New research released this week has some good and bad news for the global fishing industry and fish lovers.
The good news is that the world’s fish stocks might not be in as parlous a state as previously thought, the bad news is that fishing operators and governments need to spend much more on research if they expect global wild fisheries to survive until the end of this century.
This is especially bad news for New Zealand, which has one of the worst track records for marine research in the OECD. Over the past decade New Zealand has spent less than 5% of the annual value of its fish trade ($1 billion) on research, yet it depends on research data to achieve its much-vaunted status as one of the world’s best-managed fisheries.
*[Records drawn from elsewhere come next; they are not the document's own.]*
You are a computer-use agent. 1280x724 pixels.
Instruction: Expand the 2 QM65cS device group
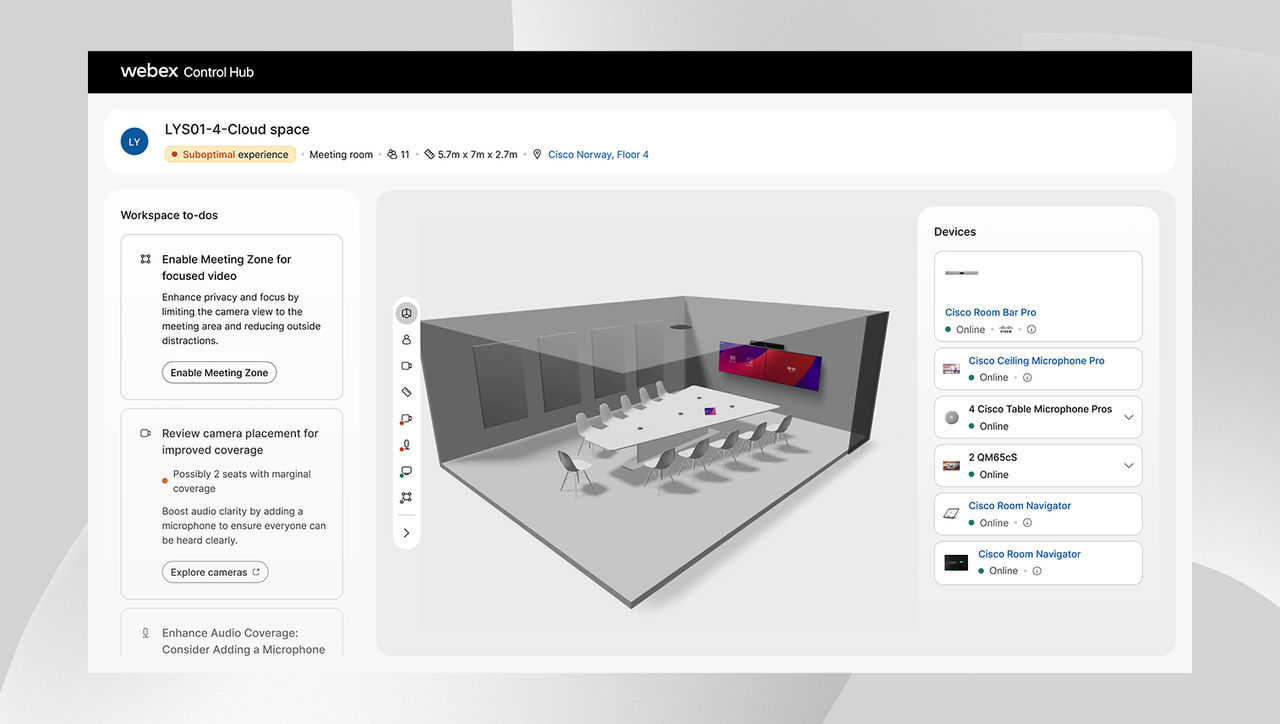tap(1128, 465)
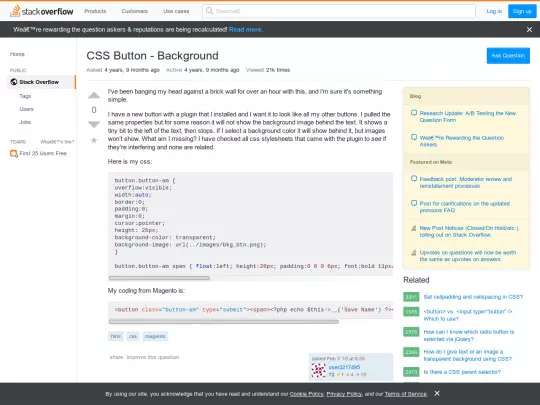Downvote the question with the down arrow

click(94, 124)
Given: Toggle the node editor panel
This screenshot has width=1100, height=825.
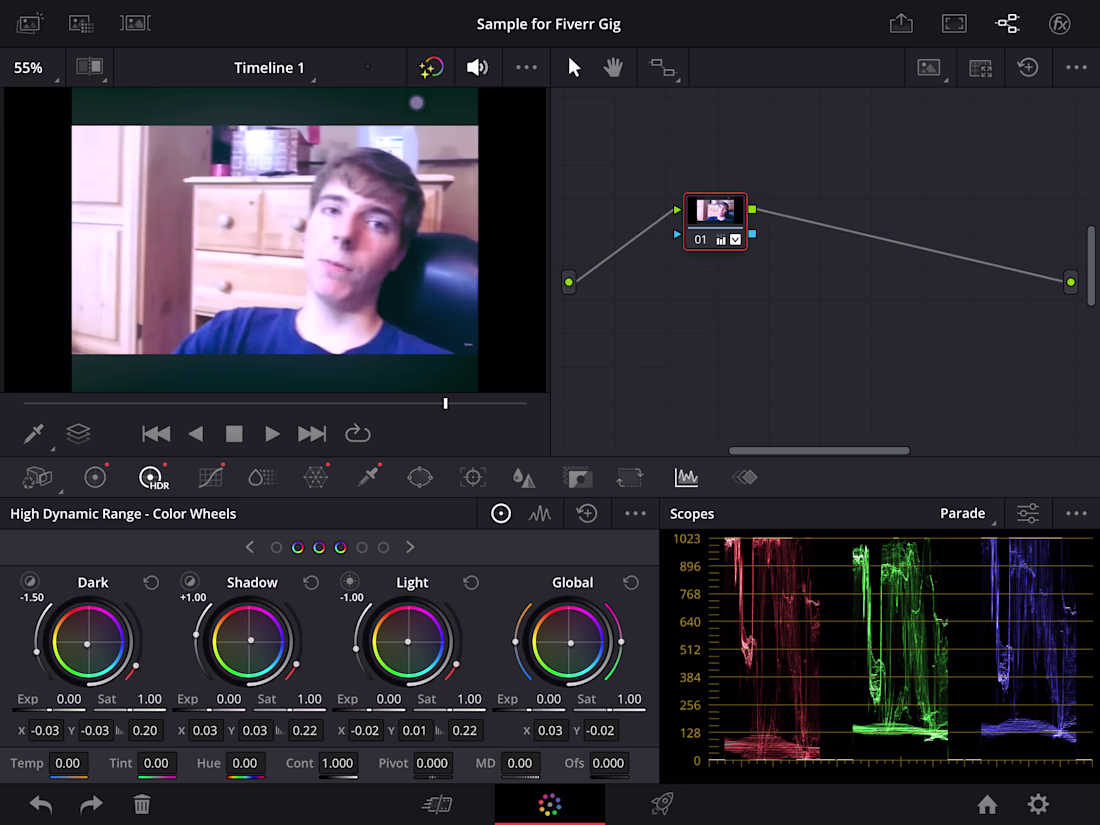Looking at the screenshot, I should 1007,24.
While finding that global fish stocks are nowhere as perilous as previous reports have found, research leader, Trevor Brand of Washington State University in the US warns that science needs to deliver better research if we expect to manage fisheries sustainably.
“Most fisheries are already being caught at or near the maximum sustainable level. Some are still overfished or have collapsed, and they all need management based more on stock measurement than catch data. But at least most of the world’s fisheries do not, yet, appear to be headed for destruction,” he said.
Researchers say it is also important for consumers to be able to identify where the fish they are eating comes from so that the pressure of public opinion can be brought to bear on threatened fisheries and their exploiters. Traceability is shaping up to be a most important tool in marine resource management.
According to Brand’s data 68 percent of world stocks are overfished or have collapsed, but the data itself is suspect. Seventy-two percent of data on fish stocks is unreliable as it depends entirely on catch statistics, not biomass estimates using sound scientific methods.
The Brand team also identified that small fish species are just as likely to be exposed to species collapse as large fish, a complete reversal of accepted scientific opinion. This puts even more species at exposure to elimination from the food resource.
These findings change the perspective of advice to eat only those fish from the bottom of the food chain and avoid those at the top. Now marine science is saying that we need to eat across the food chain, with particular attention on avoiding high risk species and fish from stressed catch areas.